COMUNICAR Y CONECTAR | LA POLÍTICA NO SE MIDE POR LAS PROMESAS, SINO POR LAS HUELLAS

Sin embargo, existe una verdad ineludible que tarde o temprano alcanza a cualquier gobernante, legislador o dirigente: la ciudadanía no juzga por lo que se promete, sino por lo que se cumple.

En política, las palabras tienen un enorme valor. Con ellas se construyen campañas, se inspiran esperanzas y se generan expectativas. Sin embargo, existe una verdad ineludible que tarde o temprano alcanza a cualquier gobernante, legislador o dirigente: la ciudadanía no juzga por lo que se promete, sino por lo que se cumple.

La congruencia es uno de los activos más escasos y valiosos en la vida pública. Es el puente que conecta el discurso con la acción, la intención con el resultado y la confianza con la credibilidad. Cuando ese puente se rompe, también se fractura la relación entre los ciudadanos y quienes los representan.

La política mexicana ha estado marcada durante décadas por discursos espectaculares, compromisos grandilocuentes y promesas que muchas veces terminan archivadas en el cajón del olvido. Se anuncian cambios profundos, transformaciones históricas y soluciones inmediatas, pero la realidad cotidiana suele caminar por una ruta muy distinta.

Un político sin congruencia es como un faro que ilumina hacia una dirección mientras su embarcación navega hacia otra. Puede emitir señales brillantes, pero inevitablemente termina desorientando a quienes depositaron en él su confianza.

La congruencia no significa perfección. Ningún gobierno ni ningún representante popular está exento de errores. Significa actuar conforme a los principios que se defienden públicamente. Significa que las decisiones, incluso las difíciles, mantengan coherencia con los valores que se pregonan.

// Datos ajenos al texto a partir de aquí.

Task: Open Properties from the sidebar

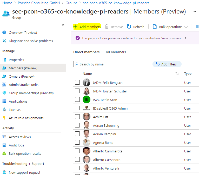Action: (x=16, y=60)
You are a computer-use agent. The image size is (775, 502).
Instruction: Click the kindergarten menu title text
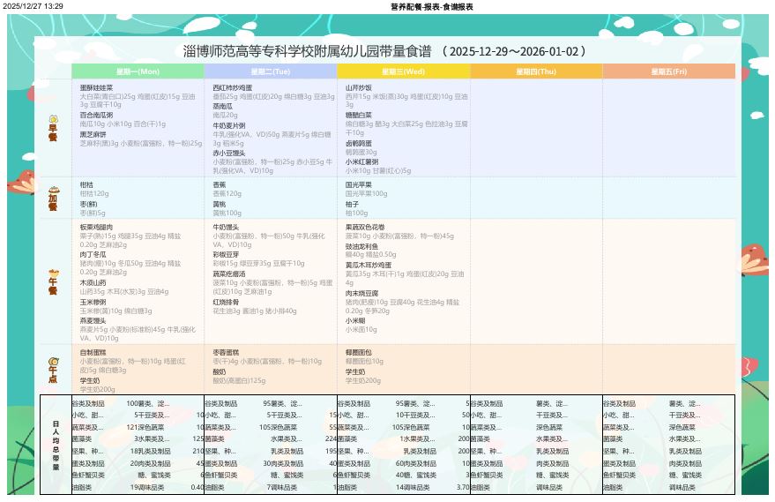click(x=384, y=51)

Cuando un actor político promete austeridad y vive en el exceso, cuando habla de cercanía ciudadana pero se aleja de la gente, cuando ofrece transparencia mientras esconde información, la incongruencia se vuelve evidente. Y la ciudadanía, cada vez más informada y crítica, lo percibe con rapidez.

La confianza pública es como un cristal fino: tarda años en construirse, pero puede romperse en segundos. Una promesa incumplida no solo afecta una obra o un programa; erosiona la credibilidad institucional y alimenta el desencanto social.

Por el contrario, cuando existe congruencia, los resultados hablan por sí mismos. No se necesitan campañas permanentes para convencer a la población. Las acciones se convierten en el mejor discurso y los hechos en la mejor estrategia de comunicación.

Hoy más que nunca, la política necesita menos espectáculo y más coherencia. Menos promesas que buscan aplausos momentáneos y más decisiones que generen resultados permanentes.

Porque al final, la historia no recuerda a quienes prometieron más. Recuerda a quienes tuvieron la capacidad, la voluntad y la congruencia de cumplir su palabra.